▸ PROBLEM DETAILS: Gather each line of the records below that contains the string "This". Treat uppercase and lowercase letters as distinct.

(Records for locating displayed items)
************

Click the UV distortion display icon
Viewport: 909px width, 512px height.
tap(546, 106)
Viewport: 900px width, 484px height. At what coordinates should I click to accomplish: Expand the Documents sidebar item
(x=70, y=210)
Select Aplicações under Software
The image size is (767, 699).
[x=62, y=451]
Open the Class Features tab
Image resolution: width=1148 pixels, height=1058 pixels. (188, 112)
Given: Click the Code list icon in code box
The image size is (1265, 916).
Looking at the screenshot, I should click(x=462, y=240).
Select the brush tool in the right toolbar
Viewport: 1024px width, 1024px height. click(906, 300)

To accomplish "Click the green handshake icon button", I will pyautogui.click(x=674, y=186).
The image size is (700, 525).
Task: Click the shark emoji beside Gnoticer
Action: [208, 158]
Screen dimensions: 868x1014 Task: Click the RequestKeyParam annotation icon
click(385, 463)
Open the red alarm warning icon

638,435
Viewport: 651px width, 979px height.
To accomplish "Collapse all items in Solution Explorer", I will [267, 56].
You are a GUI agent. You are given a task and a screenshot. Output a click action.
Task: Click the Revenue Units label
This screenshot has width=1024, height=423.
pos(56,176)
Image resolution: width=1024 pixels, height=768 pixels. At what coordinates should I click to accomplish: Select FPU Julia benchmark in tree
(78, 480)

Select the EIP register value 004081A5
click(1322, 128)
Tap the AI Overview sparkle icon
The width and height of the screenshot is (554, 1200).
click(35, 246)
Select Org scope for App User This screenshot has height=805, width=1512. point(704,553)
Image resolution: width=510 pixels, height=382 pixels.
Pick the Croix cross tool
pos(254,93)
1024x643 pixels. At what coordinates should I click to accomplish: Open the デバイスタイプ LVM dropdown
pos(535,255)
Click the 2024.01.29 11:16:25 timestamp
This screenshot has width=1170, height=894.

************

▸ THE COMPLETED TASK:
This screenshot has width=1024, height=423.
Select Org scope for App User This screenshot has height=805, width=1512. point(704,553)
This screenshot has width=1170, height=894.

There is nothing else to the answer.